Segundo o curador, a máquina que estará em exposição no Brasil foi utilizada pela Aeronáutica de Hitler e, no fim do conflito, esteve a bordo de um dos iates do líder nazista. Barone diz que é uma das poucas máquinas desse tipo que continuam em operação no mundo – a Enigma A 22-00 adquirida pela UFRGS foi fabricada em 1942.

“Logo após a guerra, [Winston] Churchill mandou destruir todas as Enigma utilizadas pelos nazistas. Restaram pouco mais de 300 no mundo todo, a maioria delas fora de operação”, completa o pesquisador.

Quem foi Alan Turing

Considerado o pai da computação, o britânico Alain Turing era matemático, estatístico e foi um dos primeiros criptoanalistas do mundo científico mundial. Nasceu em Londres no dia 23 de junho de 1912.
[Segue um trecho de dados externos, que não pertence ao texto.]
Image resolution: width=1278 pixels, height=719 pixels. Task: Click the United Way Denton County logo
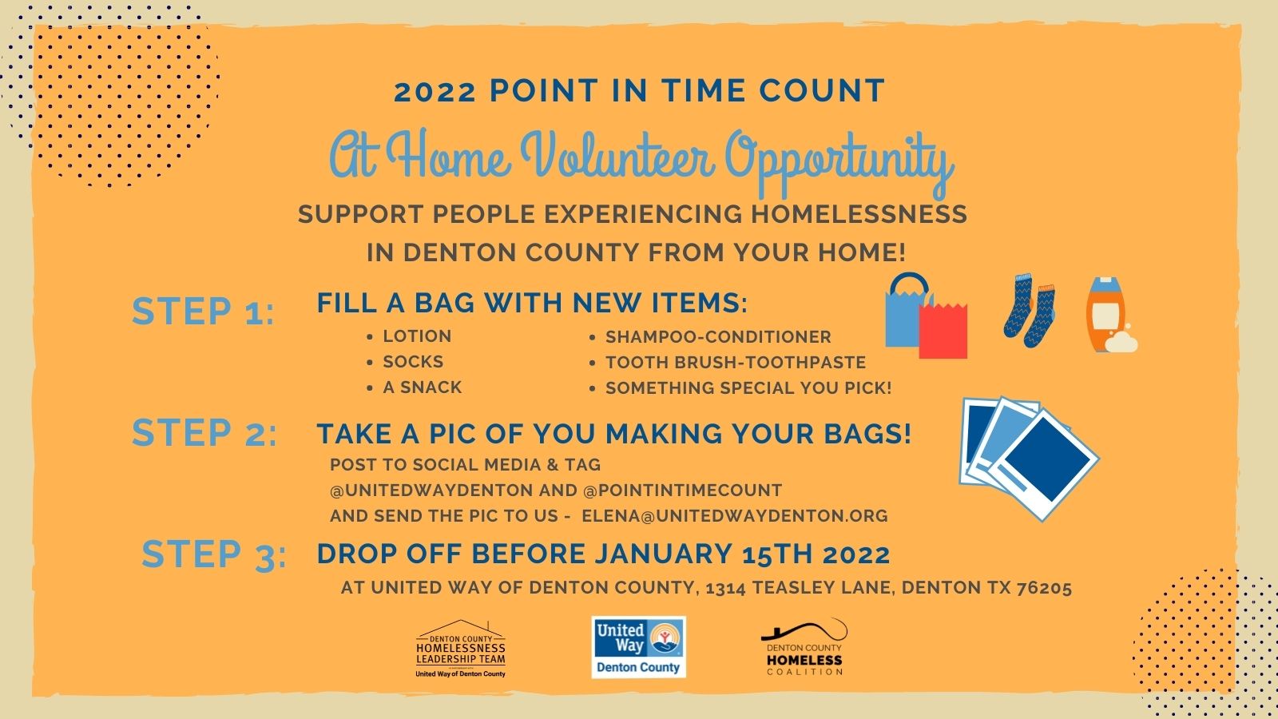tap(638, 647)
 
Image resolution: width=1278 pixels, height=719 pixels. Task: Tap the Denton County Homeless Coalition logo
tap(804, 647)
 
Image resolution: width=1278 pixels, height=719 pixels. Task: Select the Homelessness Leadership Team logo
tap(460, 649)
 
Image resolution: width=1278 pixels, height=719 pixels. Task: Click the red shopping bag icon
tap(943, 331)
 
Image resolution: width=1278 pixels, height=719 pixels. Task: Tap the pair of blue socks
tap(1030, 310)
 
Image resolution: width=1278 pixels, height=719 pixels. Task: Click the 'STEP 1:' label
tap(203, 312)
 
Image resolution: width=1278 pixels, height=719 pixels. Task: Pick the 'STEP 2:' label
tap(204, 432)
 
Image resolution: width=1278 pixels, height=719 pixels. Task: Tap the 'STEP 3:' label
tap(214, 554)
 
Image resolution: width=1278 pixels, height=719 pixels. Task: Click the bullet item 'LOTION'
tap(417, 336)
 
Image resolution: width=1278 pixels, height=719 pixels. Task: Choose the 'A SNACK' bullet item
tap(423, 387)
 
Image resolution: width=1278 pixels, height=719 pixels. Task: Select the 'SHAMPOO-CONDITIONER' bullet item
tap(718, 336)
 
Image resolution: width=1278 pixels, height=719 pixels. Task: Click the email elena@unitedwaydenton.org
tap(735, 516)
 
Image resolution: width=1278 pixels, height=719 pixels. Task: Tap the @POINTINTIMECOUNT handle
tap(682, 491)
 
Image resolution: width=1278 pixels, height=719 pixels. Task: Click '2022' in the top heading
tap(435, 92)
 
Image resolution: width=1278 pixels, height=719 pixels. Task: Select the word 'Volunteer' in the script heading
tap(617, 155)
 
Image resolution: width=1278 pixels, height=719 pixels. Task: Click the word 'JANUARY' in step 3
tap(664, 554)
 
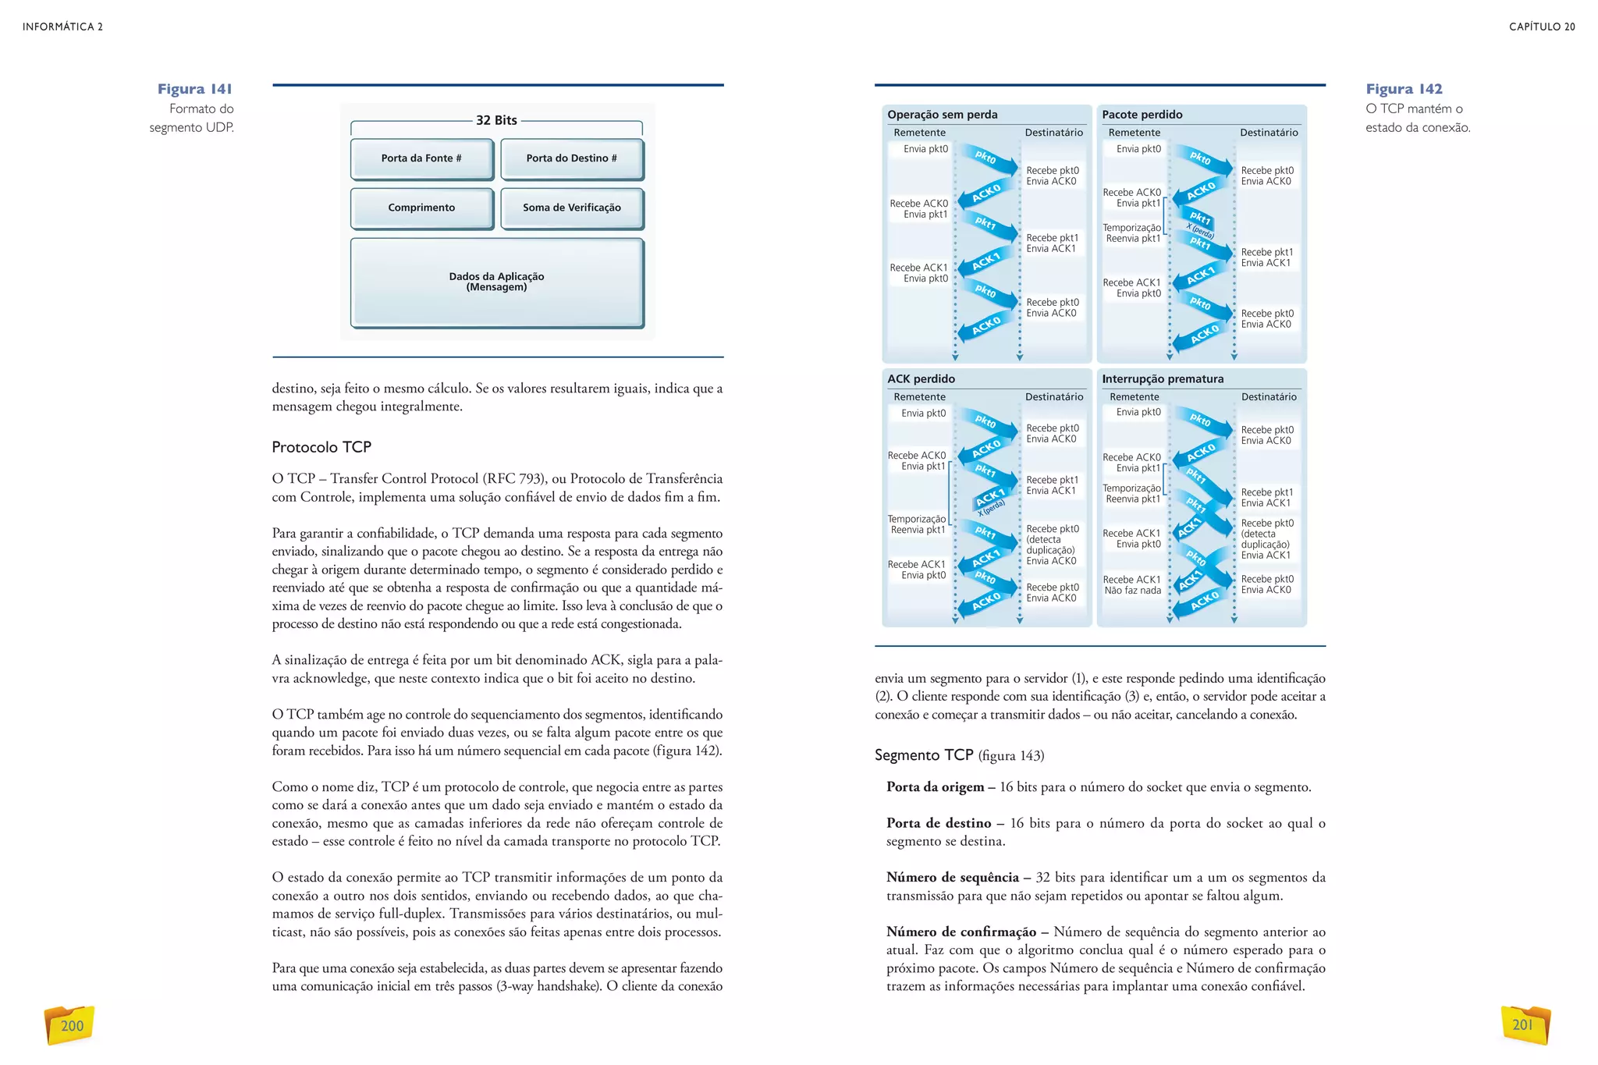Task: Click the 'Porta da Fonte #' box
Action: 421,158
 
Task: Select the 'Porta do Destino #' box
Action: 572,158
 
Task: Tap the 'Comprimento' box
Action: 421,208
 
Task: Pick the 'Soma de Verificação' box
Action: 572,208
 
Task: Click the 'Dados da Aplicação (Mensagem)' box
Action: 497,282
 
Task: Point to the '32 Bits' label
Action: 496,120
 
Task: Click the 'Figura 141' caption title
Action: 194,89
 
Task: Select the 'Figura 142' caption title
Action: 1404,89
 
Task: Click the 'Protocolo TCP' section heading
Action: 321,447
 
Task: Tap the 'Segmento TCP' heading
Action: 924,755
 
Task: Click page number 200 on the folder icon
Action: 72,1026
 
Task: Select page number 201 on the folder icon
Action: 1523,1025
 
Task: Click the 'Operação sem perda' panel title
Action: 943,115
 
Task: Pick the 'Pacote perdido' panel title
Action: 1142,115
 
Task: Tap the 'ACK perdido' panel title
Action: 921,379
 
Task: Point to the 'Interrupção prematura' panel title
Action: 1163,379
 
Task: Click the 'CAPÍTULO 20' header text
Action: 1542,27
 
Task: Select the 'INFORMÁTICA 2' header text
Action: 62,27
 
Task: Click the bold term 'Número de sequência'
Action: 953,878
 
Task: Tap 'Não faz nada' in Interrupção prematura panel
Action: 1132,591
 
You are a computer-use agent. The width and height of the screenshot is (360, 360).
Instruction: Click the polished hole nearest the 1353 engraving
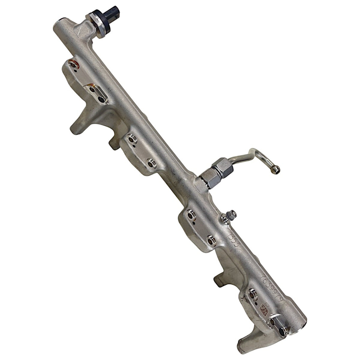point(212,239)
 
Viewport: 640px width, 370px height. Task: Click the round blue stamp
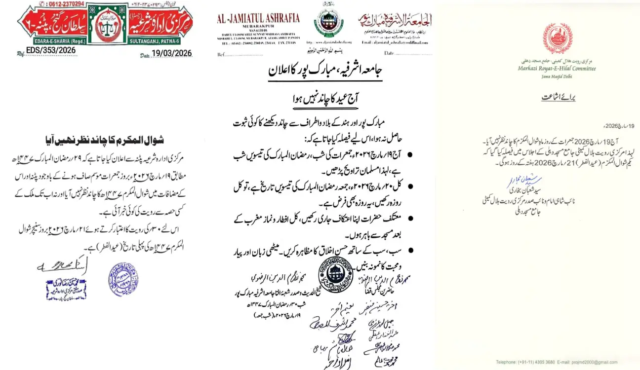(x=123, y=279)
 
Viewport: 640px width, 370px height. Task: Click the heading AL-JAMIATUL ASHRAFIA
(x=258, y=18)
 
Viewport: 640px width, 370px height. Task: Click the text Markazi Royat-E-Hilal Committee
(x=557, y=69)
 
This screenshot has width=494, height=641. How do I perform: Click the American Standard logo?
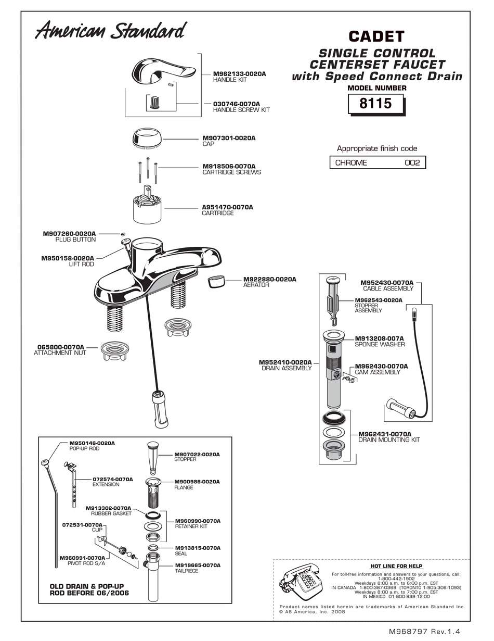(111, 31)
Trabalhando em conjunto com uma organização inglesa, o matemático foi capaz de criar um sistema para traduzir os textos criptografados pelos alemães – o modelo foi chamado de “bombe”. A máquina captava e identificava quando o sinal estava protegido pelo mesmo padrão da Enigma utilizada pelos nazistas, para depois usar um padrão de lógica que ignorava informações que se contradiziam e gerar a mensagem verdadeira.

O título de pai da computação, entretanto, só seria possível depois da guerra, com o desenvolvimento de sua “máquina-automática” atualmente conhecida por máquina de Turing. Elaborada a partir de 1936 mas testada somente na década de 1950, a ideia do equipamento era bastante simples: o aparelho devia ser capaz de manipular símbolos binários (0 e 1) em uma fita de acordo com uma série de regras para guardar informações. O conceito é o mesmo dos atuais computadores.

Turing também aplicou seus conceitos matemáticos à biologia, o que pode ser considerado um estudo precursor às pesquisas envolvendo DNA. O cientista britânico se matou em 1954.